Exercise input:
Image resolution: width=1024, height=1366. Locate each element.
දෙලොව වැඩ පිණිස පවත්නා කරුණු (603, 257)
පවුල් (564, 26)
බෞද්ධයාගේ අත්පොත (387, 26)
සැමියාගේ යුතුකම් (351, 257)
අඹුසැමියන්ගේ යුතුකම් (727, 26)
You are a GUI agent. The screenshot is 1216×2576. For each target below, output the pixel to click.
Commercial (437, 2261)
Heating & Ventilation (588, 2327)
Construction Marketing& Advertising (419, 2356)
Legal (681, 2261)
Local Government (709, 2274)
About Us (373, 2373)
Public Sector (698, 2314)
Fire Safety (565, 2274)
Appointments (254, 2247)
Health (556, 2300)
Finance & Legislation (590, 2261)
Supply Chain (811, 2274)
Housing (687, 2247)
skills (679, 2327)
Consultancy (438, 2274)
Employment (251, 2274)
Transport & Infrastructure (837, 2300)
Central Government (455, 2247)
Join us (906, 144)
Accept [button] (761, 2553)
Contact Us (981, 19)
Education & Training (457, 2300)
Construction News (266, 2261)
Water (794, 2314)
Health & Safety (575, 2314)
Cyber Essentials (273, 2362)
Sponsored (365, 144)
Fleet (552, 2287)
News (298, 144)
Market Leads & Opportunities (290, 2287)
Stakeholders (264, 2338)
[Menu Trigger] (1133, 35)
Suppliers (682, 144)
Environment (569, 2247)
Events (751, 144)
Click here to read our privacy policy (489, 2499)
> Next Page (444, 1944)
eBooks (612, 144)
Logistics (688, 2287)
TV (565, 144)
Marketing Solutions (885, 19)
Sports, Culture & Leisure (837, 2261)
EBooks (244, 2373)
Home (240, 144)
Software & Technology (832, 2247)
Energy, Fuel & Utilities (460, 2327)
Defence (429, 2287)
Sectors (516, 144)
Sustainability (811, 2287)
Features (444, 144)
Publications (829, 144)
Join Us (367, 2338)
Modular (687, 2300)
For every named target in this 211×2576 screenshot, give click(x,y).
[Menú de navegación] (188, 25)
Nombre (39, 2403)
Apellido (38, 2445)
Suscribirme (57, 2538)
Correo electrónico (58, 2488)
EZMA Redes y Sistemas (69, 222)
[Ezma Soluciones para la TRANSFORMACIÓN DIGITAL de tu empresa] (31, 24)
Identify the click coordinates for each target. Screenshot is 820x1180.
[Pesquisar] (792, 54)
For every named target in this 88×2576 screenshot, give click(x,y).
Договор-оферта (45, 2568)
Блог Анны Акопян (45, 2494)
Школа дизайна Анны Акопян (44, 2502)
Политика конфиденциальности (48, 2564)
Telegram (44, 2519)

Task requirements: What you retype should run from the first line of the entries above through the line containing "Legal (681, 2261)", exactly and in full.

Task response:
Image resolution: width=1024, height=1366. Locate each element.
දෙලොව වැඩ පිණිස පවත්නා කරුණු (603, 257)
පවුල් (564, 26)
බෞද්ධයාගේ අත්පොත (387, 26)
සැමියාගේ යුතුකම් (351, 257)
අඹුසැමියන්ගේ යුතුකම් (727, 26)
You are a GUI agent. The screenshot is 1216×2576. For each target below, output the pixel to click.
Commercial (437, 2261)
Heating & Ventilation (588, 2327)
Construction Marketing& Advertising (419, 2356)
Legal (681, 2261)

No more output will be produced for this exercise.